====== EXTRAIT FOURNI
Vers une dette commune dans l'UE pour stimuler la compétitivité ? "Tout est sur la table", déclare Charles Michel
"Tout est sur la table, y compris l'émission d'une nouvelle dette commune, pour stimuler la faible compétitivité de l'Union européenne et combler le fossé qui se creuse avec les Etats-Unis et la Chine", a déclaré le président sortant du Conseil européen, Charles Michel, à euronews.
Les dirigeants de l'UE se réunissaient ce vendredi à Budapest, en Hongrie, pour discuter de la compétitivité défaillante de l'Union. Les discussions se sont concentré sur le rapport historique rédigé par Mario Draghi, qui a dressé un diagnostic sombre de l'économie de l'Union, assorti de recommandations ambitieuses pour la guérir ce qu'il a décrit comme une "lente agonie".
Selon l'ancien Premier ministre italien, l'UE doit mobiliser environ 800 milliards d'euros par an en investissements supplémentaires pour rester à la hauteur de ses concurrents mondiaux et devrait émettre de nouvelles dettes communes, comme elle l'a fait lors de la pandémie de grippe de Covid-19, pour atteindre cette somme considérable.
============
====== DOCUMENTS FOURNIS
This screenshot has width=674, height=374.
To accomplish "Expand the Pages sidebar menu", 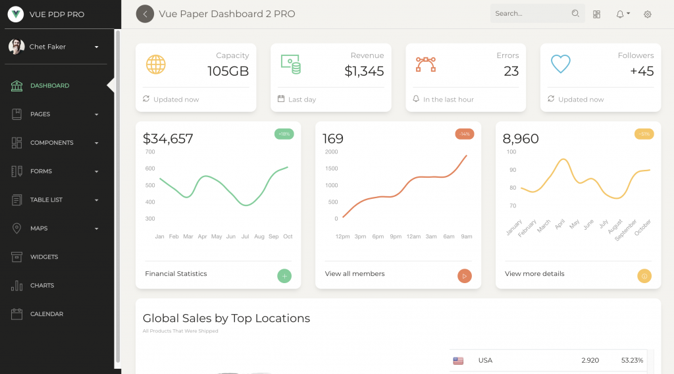I will point(56,114).
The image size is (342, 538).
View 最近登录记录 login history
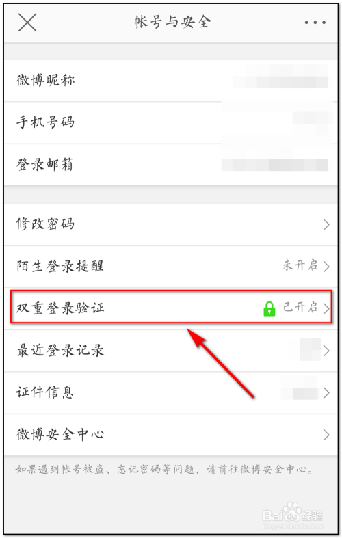(171, 351)
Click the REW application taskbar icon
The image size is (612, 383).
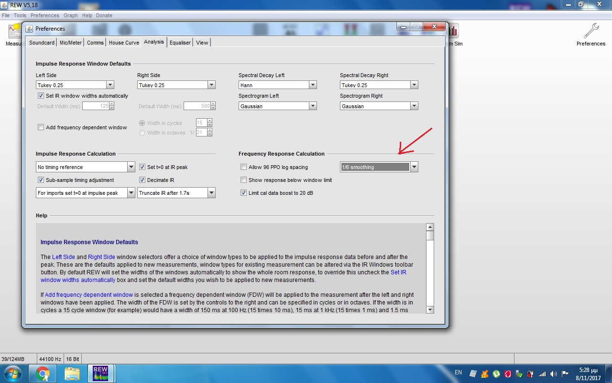[x=100, y=373]
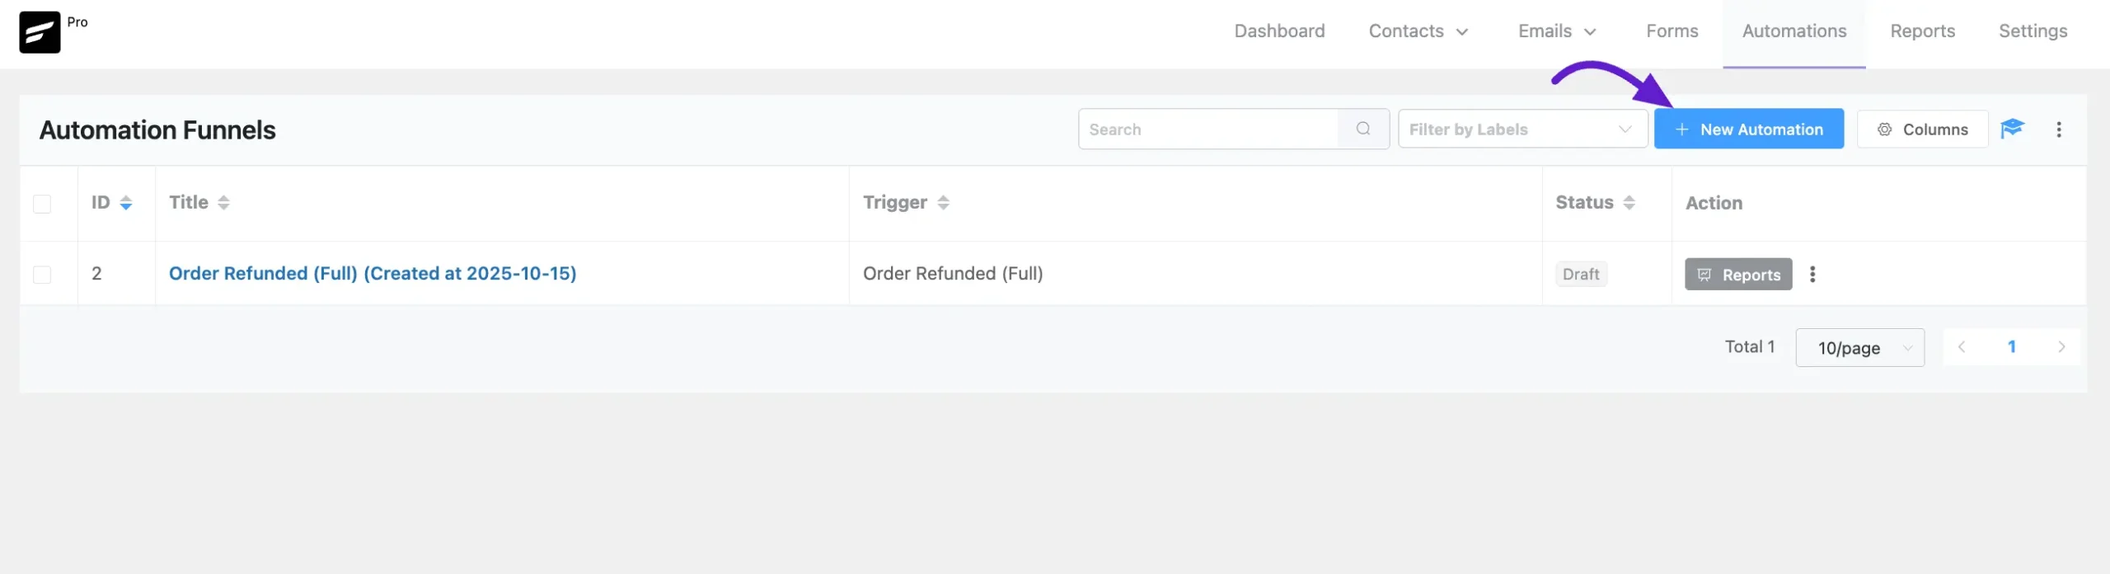The width and height of the screenshot is (2110, 574).
Task: Click the FluentCRM logo icon
Action: coord(40,32)
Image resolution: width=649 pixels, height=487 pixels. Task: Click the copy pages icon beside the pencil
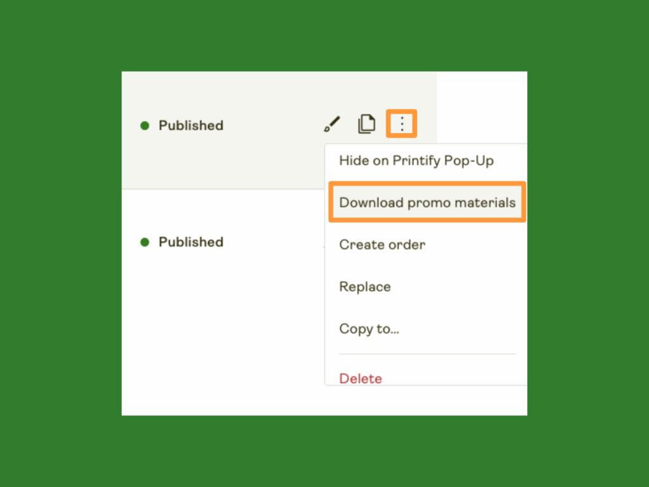[366, 124]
============
- _CONSIGNE 1_: D'après l'extrait, quel montant l'UE doit-elle mobiliser chaque année en investissements supplémentaires selon Mario Draghi ?
- _CONSIGNE 2_: Recopiez le passage de l'extrait qui débute aux mots « Vers une dette » et s'achève après « Michel, à euronews. ».
Les entrées n'ont aucun rapport avec l'extrait.

- _ZONE DE RÉPONSE 1_: Environ 800 milliards d'euros par an.

- _ZONE DE RÉPONSE 2_:
Vers une dette commune dans l'UE pour stimuler la compétitivité ? "Tout est sur la table", déclare Charles Michel
"Tout est sur la table, y compris l'émission d'une nouvelle dette commune, pour stimuler la faible compétitivité de l'Union européenne et combler le fossé qui se creuse avec les Etats-Unis et la Chine", a déclaré le président sortant du Conseil européen, Charles Michel, à euronews.